Bien le bonsoir,
Oui, oui, c'est encore moins ! Profitez tant que ça dure ;)
Disclaimer : les personnages appartiennent à Himaruya
Playlist : pour ce chapitre, surtout Amsterdam de Jacques Brel, Le Temps est bon d'Isabelle Pierre et Nightcall de London Grammar. (https) : (/) (/) (open) . (spotify) .com(/playlist/) 7HP7mHnM8TSg8FPZXoXMkO?si=Y7flMeawS3q9KWaM2UJK3Q en retirant les parenthèses et omg j'en ai marre que ff soit si casse-burnes avec les liens !
Bref... Bonne lecture les loulous, j'attends vos avis !
Chapitre IX
« 4 février 1937
Premier jour en mer. Pas encore d'ennuis mais je ne me sens pas bien. Le bateau est plus grand que je ne le pensais, mais c'est bien car au moins on ne se marche pas dessus. Je me sens stupide à écrire en espagnol, Louise m'oblige. D'ici quelques jours quand elle aura perdu ça de vue, je repasserai à l'italien. J'ai l'impression de retenir ma nausée depuis le jour du départ. Est-ce que j'étais vraiment fait pour être résistant ? Si je ne suis pas capable de supporter la vue des morts ?
Ce n'est pas ça le problème, en fait. Ce qui me dérange c'est qu'Antonio les ait fait abattre de sang froid. On aurait pu s'en tirer sans en arriver là. Il me fait peur. Peut-être que je me suis trompé. Peut-être que ce n'est pas quelqu'un de bien. Peut-être que la République espagnole ne devait pas être mon combat. Peut-être qu'elle ne devrait pas. Je me fourvoie depuis le début. Je n'aurais jamais dû quitter l'Italie. Heureusement qu'il y a Gil – je n'aurais jamais cru dire ça d'un Boche un jour. Il comprend ce que c'est de ne pas se sentir à sa place. De ne pas pouvoir retourner en arrière mais de ne trouver sa place nulle part.

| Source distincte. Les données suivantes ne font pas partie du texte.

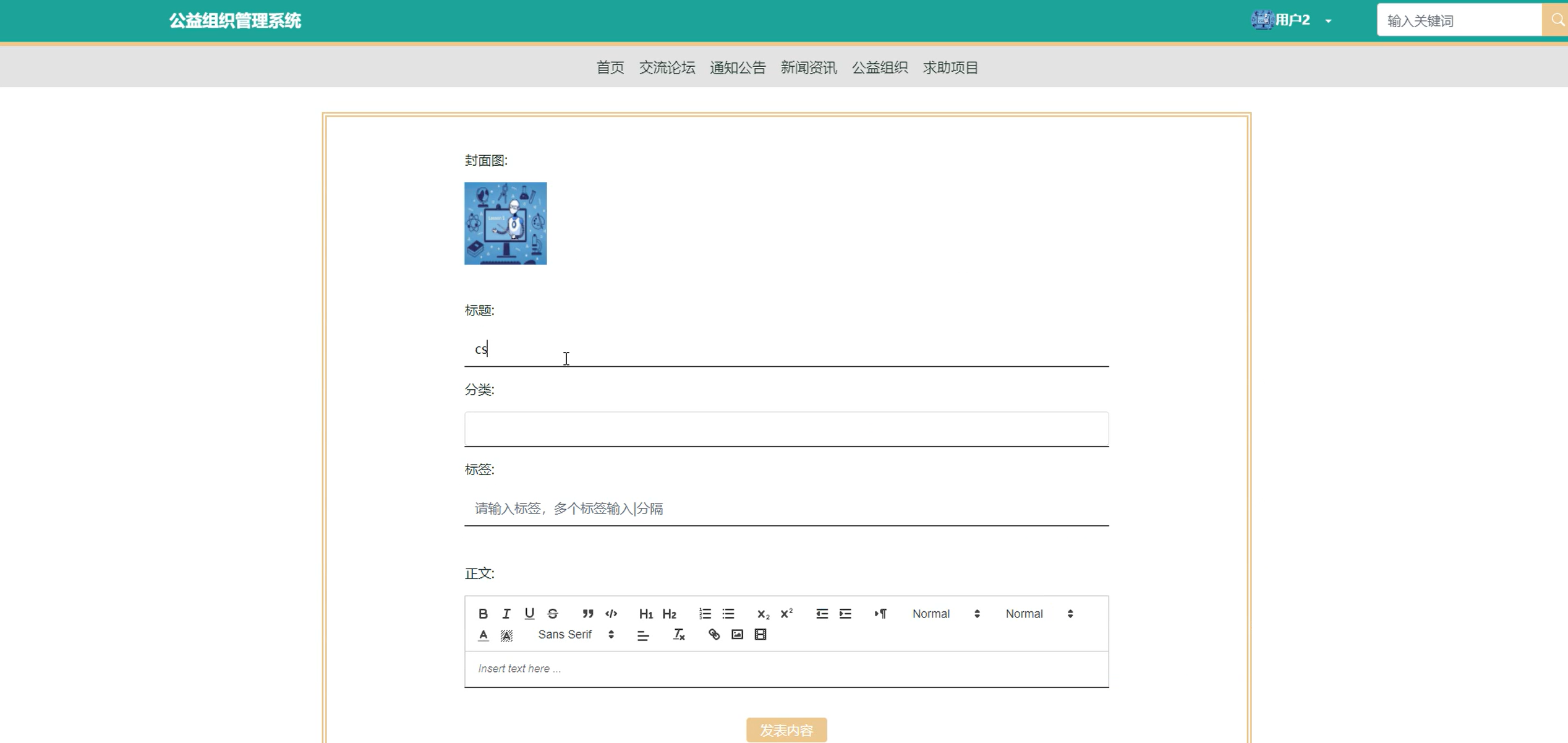Toggle underline formatting button
This screenshot has height=743, width=1568.
(x=529, y=614)
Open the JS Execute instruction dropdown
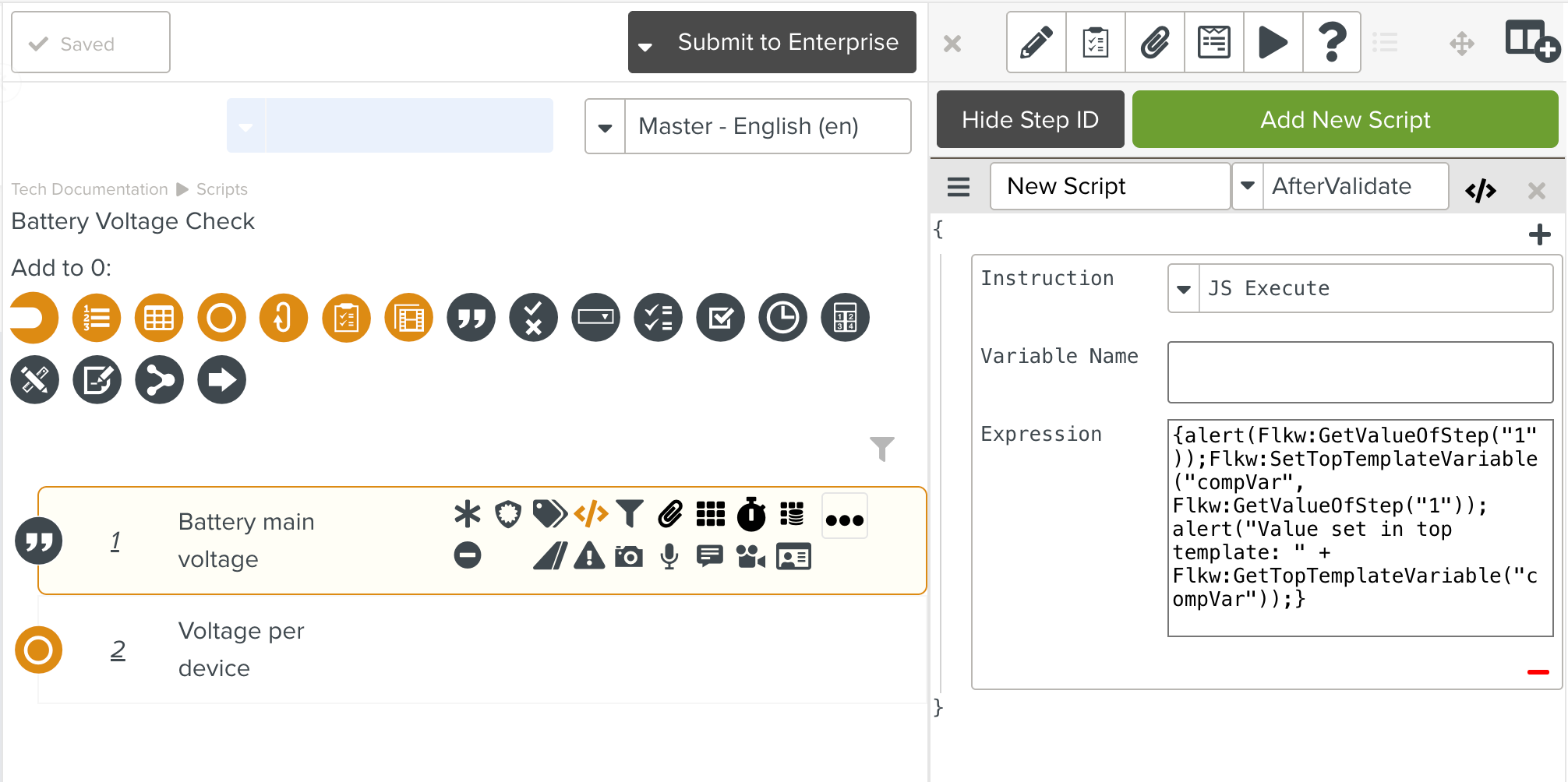The image size is (1568, 782). point(1183,288)
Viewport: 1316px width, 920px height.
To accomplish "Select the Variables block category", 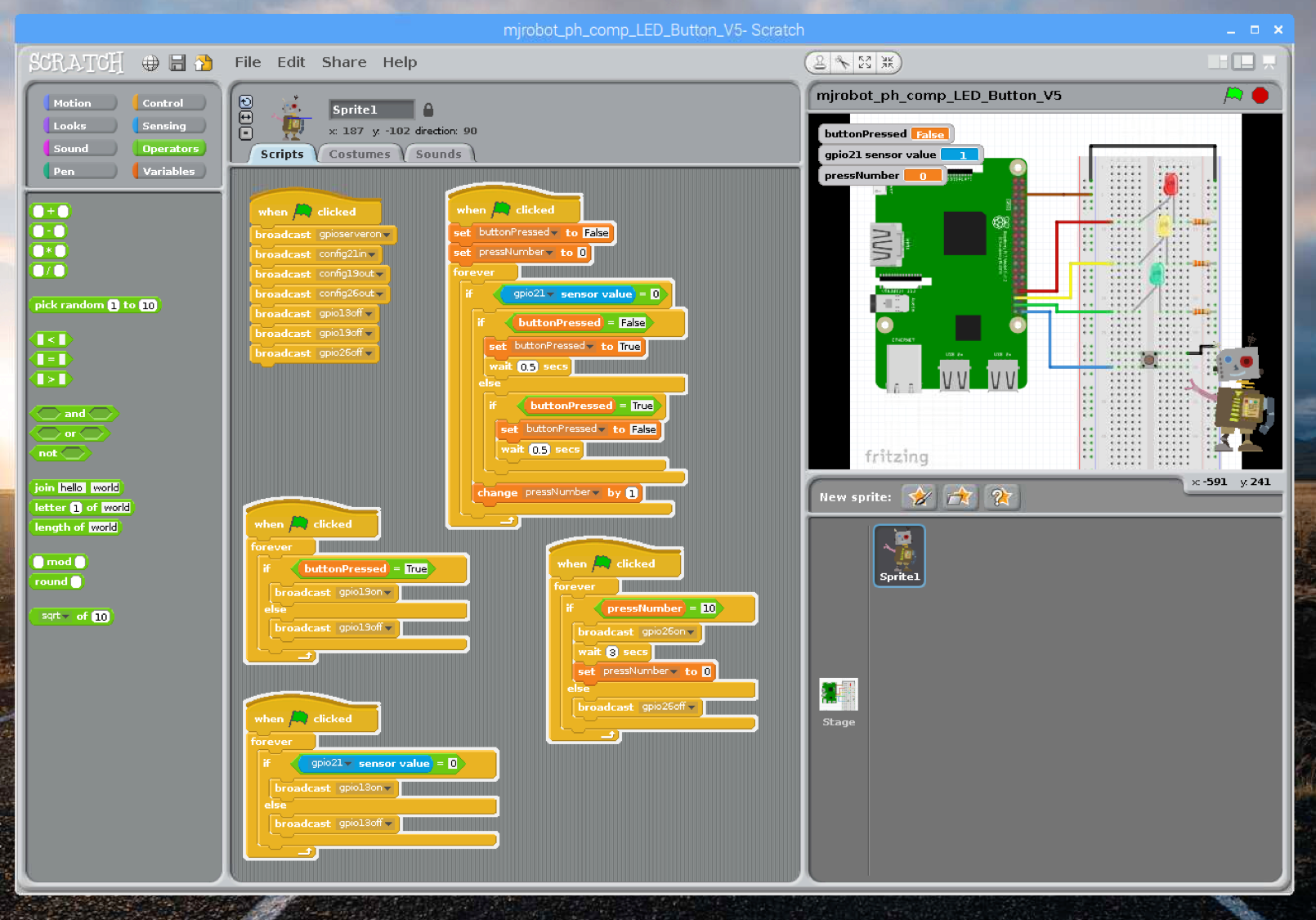I will point(168,171).
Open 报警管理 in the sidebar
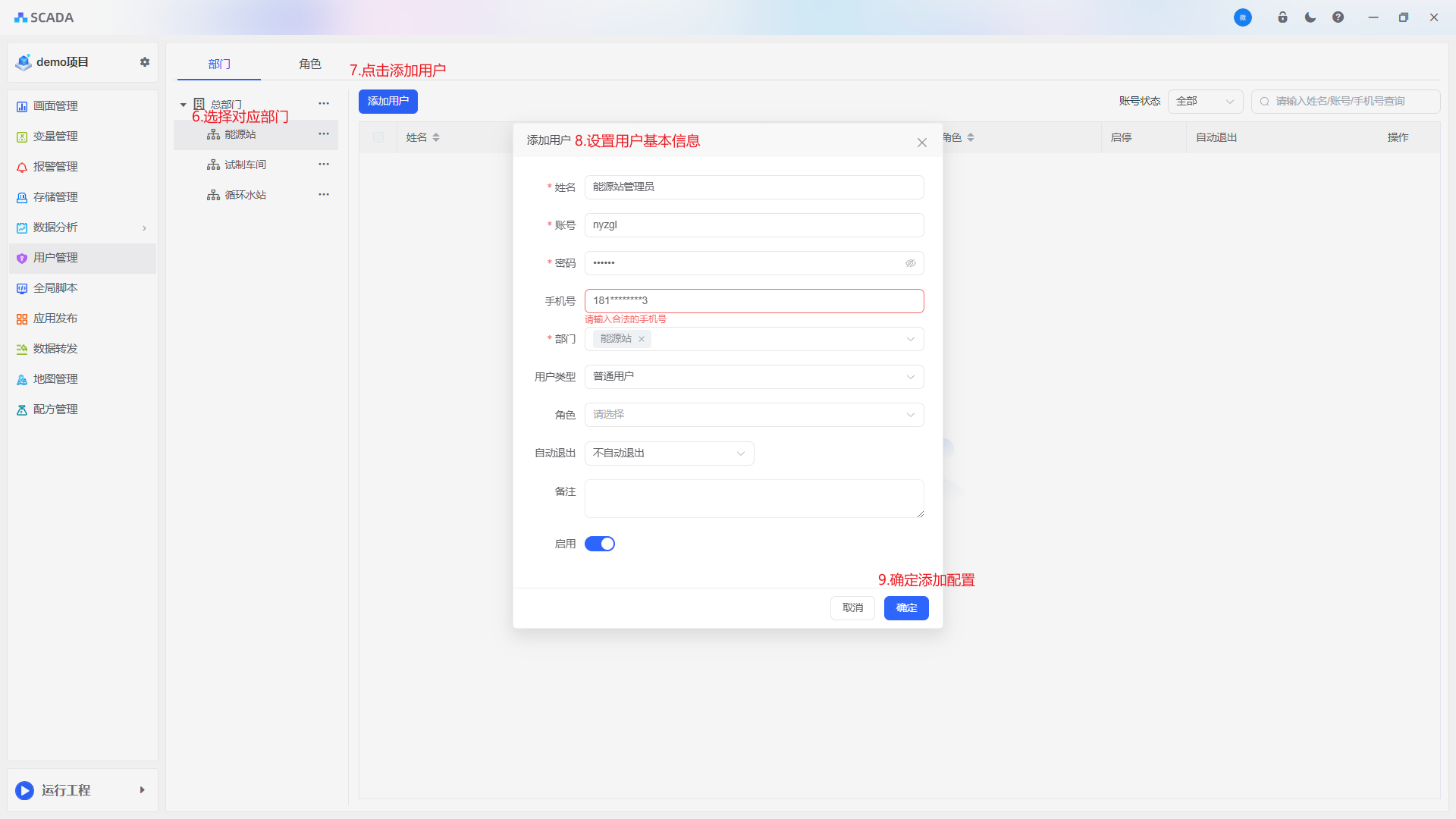Screen dimensions: 1456x819 tap(55, 167)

Je n'arrive pas à dormir. »
Lovino referma son stylo plume et attendit quelques secondes que l'encre sèche avant de refermer le cahier qui lui servait de journal de bord. Il caressa le cuir noir de la couverture, du bout des doigts. C'était un bel objet, qui lui rappelait les cahiers des luxueuses papeteries romaines, devant les vitrines desquelles il s'était mainte fois perdu à saliver, se promettant que le jour où il deviendrait un journaliste important, il s'en offrirait un.
C'était un cadeau d'Arthur. Quand Lovino avait exprimé le besoin de coucher les événements qu'il vivait par écrit, l'Anglais l'avait regardé avec le plus grand sérieux du monde. Il s'était levé, sans mot dire. Et après un passage près de son lit de camp, où il avait ouvert sa petite valise, il avait ramené ce carnet à Lovino. Gêné, l'Italien avait protesté. Il s'attendait à quelques pages de papier froissé, pas à un cahier de première qualité. Pour toute réponse, Arthur avait déchiré les premières pages que son écriture nerveuse avait déjà noircies. Il les avait pliées en quatre et coincées sous ses bretelles.
« It's yours. » avait-il dit. « I don't need it anymore. »
Ainsi Lovino avait-il appris qu'Arthur, au début de la guerre civile, était un écrivain en quête d'inspiration, bloqué dans son Grand Tour au mauvais endroit, au mauvais moment. En rencontrant quelques Républicains, il avait compris qu'il ne pouvait pas tourner le dos à l'Histoire et repartir en Angleterre. Il n'était pas question de fermer les yeux, croiser les bras et ne rien faire. Alors il était resté. Et il n'avait plus écrit depuis.
Lovino s'était acheté le stylo à Barcelone, avant d'embarquer. Il avait ressenti le besoin d'écrire pour la première fois depuis des semaines – depuis son départ d'Italie. Et il avait fait son caprice pour obtenir un support, et emprunté de l'argent à Francis pour s'offrir le stylo-plume. Et quand était venue la soirée, alors qu'une lampe à l'huile éclairait la petite table assez confortablement pour y écrire sans pour autant déranger le repos de Gilbert, avec qui il partageait sa cabine : ne lui venaient que des banalités. Il ne parvenait pas réellement à exprimer ce qu'il ressentait depuis les homicides. Et ce n'était pas qu'une question de langue : même en italien, les mots lui manquaient.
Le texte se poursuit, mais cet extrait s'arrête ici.